Capitalisme et universalité

Le capitalisme, quoiqu'en dise ses défenseurs hypocrites, exploite et produit des inégalités sociales et économiques dans le monde et les accroît: mais ces inégalités ne sont pas justifiées et ne peuvent prétendre à aucune légitimité en son sein; au contraire, le capitalisme repose idéologiquement sur la libre concurrence et l'égalité des chances ; de plus les rapports marchands présupposent le contrat et l'égalité des droits fondamentaux (et non pas des conditions réelles) entre tous les individus, qu'ils soient vendeurs ou acheteurs, chacun pouvant tour à tour être l'un et l'autre. Cette contradiction interne est la faiblesse mais aussi la force du capitalisme:

1) Sa faiblesse, car les inégalités réelles mettent en cause l'égalité des droits et des chances et, du même coup, elle discrédite sa légitimité explicite aux yeux de ceux dont il exploite la position de faiblesse (domination et exploitation des pauvres par les possédants). Le capitalisme est donc l'objet d'une contestation politique et sociale irrésistible permanente (lutte de classe et division politique droite gauche)
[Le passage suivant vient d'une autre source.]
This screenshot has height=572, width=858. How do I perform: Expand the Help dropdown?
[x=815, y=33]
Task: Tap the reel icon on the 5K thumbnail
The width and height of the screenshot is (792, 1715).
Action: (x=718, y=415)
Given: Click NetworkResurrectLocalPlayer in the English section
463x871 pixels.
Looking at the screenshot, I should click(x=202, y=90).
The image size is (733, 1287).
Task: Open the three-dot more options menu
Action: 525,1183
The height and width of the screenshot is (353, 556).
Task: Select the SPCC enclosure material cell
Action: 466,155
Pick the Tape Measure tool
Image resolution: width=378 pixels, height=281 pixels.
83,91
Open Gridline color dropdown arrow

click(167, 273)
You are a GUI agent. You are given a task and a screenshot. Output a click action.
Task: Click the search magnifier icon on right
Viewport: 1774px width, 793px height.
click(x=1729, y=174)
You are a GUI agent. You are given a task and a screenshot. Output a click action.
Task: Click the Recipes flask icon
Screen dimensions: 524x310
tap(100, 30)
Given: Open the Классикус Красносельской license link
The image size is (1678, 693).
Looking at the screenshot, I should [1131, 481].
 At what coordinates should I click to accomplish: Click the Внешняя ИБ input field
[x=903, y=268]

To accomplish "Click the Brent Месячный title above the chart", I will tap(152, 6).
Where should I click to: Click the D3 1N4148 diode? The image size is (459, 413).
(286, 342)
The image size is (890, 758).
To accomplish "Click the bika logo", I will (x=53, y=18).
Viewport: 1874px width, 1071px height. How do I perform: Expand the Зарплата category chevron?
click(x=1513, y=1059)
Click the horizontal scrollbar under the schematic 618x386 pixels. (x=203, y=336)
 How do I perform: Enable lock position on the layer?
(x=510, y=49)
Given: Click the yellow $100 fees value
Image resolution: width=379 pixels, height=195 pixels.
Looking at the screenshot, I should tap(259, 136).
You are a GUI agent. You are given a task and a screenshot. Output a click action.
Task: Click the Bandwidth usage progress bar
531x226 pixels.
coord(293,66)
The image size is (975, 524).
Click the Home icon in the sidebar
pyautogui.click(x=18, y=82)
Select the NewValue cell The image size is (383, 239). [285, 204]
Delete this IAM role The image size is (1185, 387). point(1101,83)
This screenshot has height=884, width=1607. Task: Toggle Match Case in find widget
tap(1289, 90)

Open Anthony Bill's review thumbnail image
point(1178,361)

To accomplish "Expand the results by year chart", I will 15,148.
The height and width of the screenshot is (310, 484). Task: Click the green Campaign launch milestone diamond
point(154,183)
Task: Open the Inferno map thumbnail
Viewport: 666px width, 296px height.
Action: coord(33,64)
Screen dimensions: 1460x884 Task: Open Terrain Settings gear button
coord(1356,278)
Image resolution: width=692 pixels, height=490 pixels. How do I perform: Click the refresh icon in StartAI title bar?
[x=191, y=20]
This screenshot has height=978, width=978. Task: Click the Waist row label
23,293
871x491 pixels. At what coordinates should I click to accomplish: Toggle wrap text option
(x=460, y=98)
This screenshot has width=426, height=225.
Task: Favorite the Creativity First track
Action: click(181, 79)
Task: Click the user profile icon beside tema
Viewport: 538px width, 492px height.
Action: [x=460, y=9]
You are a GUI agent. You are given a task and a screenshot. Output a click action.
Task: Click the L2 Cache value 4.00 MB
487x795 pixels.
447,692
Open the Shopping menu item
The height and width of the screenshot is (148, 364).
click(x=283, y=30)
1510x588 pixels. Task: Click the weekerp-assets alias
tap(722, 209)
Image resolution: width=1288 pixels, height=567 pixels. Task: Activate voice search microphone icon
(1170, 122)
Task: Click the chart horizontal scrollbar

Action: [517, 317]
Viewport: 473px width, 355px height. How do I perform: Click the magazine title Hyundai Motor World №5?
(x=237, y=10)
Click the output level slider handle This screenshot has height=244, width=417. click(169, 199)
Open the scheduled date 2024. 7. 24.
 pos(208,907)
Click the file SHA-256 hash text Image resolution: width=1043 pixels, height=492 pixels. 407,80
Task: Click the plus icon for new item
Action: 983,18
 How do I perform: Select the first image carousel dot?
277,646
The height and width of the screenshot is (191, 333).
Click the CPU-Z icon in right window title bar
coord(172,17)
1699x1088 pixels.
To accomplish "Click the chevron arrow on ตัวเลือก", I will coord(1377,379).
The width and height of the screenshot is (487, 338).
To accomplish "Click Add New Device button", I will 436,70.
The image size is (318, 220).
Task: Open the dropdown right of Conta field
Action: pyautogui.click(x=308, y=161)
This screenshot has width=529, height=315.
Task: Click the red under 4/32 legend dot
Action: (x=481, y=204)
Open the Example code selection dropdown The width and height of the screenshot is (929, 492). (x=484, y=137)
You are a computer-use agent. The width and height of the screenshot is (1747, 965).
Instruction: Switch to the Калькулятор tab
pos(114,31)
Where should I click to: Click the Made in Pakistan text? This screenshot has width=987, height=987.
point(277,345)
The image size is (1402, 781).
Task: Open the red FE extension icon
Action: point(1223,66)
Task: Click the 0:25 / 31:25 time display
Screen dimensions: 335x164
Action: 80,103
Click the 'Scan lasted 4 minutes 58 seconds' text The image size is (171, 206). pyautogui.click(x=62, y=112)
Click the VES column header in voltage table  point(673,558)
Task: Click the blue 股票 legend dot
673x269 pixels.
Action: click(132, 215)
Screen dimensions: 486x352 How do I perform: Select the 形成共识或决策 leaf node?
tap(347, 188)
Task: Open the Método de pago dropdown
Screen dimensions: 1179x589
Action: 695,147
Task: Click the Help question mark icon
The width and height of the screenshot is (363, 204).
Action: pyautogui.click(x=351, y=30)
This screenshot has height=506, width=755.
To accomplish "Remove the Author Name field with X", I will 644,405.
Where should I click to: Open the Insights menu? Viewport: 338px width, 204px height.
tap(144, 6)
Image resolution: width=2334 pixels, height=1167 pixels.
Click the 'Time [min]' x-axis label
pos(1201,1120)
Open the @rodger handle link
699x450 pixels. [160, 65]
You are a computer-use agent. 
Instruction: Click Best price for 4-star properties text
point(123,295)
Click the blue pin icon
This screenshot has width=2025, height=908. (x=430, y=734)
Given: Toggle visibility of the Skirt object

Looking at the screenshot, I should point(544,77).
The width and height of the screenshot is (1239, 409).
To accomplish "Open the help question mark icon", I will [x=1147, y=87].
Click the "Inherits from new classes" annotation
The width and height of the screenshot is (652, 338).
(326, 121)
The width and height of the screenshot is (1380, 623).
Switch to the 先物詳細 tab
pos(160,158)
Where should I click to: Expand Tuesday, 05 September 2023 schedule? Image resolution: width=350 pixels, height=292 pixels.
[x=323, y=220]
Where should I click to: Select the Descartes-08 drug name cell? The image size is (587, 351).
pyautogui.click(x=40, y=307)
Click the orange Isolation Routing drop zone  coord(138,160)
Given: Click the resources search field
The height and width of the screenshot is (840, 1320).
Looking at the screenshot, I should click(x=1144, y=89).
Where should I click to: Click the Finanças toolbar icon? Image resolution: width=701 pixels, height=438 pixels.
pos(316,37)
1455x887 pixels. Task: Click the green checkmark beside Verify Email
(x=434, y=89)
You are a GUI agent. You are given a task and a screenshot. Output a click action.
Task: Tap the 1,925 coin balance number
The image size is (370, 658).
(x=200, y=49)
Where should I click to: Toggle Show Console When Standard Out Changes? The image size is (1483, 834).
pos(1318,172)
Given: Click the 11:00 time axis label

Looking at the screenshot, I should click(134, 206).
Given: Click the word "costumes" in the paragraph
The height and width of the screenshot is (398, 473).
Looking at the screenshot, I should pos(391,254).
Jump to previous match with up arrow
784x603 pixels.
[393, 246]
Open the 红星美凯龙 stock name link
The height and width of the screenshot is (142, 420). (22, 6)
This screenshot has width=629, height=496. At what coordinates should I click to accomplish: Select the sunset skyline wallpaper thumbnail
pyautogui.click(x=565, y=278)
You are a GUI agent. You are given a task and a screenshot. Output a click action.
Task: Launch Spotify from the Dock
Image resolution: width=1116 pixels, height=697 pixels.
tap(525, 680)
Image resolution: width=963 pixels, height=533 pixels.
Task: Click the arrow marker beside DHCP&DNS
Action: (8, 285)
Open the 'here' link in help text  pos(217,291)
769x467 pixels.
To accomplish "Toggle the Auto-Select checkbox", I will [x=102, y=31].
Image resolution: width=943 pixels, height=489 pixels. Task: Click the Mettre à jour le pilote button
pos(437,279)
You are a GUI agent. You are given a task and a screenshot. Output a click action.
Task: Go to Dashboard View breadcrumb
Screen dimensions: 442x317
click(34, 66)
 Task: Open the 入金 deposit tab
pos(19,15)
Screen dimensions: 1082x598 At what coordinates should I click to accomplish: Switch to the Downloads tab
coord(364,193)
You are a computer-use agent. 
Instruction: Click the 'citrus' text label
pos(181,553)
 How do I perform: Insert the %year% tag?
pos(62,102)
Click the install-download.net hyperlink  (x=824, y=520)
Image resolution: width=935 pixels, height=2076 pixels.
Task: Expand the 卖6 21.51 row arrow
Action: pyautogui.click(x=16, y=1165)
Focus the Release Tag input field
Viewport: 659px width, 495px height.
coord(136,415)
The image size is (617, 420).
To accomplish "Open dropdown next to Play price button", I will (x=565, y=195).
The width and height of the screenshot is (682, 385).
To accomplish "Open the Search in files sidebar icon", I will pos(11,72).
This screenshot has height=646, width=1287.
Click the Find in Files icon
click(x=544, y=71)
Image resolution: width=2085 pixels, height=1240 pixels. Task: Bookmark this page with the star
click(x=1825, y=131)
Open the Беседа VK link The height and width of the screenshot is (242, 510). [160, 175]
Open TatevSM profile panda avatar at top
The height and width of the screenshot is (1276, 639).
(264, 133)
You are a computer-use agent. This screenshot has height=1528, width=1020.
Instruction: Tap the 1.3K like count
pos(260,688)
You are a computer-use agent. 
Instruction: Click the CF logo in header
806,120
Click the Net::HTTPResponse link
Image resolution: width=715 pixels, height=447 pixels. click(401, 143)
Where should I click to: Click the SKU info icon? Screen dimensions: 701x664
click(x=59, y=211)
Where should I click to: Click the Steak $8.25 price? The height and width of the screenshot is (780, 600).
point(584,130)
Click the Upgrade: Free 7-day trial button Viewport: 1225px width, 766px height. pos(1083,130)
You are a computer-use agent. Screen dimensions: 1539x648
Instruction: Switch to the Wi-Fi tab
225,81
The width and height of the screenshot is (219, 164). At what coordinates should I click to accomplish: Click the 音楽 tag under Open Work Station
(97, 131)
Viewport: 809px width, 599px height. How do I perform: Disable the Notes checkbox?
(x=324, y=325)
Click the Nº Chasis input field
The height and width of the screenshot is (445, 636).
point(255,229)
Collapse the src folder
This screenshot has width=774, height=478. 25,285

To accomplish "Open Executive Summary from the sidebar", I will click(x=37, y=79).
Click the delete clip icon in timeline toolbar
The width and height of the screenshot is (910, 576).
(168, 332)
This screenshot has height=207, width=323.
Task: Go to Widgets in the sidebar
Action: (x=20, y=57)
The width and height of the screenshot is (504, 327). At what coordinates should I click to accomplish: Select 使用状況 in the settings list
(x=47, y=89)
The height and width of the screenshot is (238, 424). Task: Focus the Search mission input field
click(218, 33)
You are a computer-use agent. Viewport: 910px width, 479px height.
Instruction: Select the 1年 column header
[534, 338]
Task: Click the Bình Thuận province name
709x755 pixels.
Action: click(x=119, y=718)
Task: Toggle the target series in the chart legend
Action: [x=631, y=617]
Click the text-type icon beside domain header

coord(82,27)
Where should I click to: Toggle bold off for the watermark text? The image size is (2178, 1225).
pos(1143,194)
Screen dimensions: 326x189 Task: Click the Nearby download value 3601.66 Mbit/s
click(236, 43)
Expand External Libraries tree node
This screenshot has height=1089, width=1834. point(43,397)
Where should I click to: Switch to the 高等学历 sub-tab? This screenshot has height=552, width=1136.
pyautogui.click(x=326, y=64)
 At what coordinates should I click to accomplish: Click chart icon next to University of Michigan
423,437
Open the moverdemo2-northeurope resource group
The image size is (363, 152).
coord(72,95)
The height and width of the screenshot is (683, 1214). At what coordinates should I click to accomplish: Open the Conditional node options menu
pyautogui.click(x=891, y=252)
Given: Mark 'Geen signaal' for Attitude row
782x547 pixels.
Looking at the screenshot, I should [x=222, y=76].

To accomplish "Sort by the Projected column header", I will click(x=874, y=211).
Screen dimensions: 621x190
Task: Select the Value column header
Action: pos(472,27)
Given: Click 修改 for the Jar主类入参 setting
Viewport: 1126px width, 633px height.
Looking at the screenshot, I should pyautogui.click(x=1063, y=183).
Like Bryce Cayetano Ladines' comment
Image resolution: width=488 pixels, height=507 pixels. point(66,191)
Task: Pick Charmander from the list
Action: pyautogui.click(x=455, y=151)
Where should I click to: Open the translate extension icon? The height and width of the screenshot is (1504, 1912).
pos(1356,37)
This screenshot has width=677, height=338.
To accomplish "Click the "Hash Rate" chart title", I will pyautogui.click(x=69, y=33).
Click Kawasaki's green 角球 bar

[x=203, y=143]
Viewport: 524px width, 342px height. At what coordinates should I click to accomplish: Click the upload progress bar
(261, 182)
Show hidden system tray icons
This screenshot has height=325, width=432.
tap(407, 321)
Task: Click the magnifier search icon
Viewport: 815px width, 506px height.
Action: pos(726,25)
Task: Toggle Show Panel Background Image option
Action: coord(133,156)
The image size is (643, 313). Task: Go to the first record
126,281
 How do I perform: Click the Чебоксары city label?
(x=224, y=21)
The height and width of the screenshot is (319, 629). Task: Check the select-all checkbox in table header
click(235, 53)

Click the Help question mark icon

2) Sa force, car il se doit pour restaurer l'apparence de sa légitimité prendre ne considération l'inégalité des chances qu'il génère, en s'efforçant d'en corriger les aspects les plus voyants sauf à prendre le risque extrême de la violence toujours mauvaise pour les affaires et la tenue des contrats, de même que pour l'accroissement de la consommation qui est vital pour préserver les profits. La capitalisme est donc sommé de s’adapter aux évolutions des rapports de forces entre les intérêts sociaux divergents; ce qui accroît sa capacité à survivre et à se renforcer face aux contestations et révoltes qu'il suscite.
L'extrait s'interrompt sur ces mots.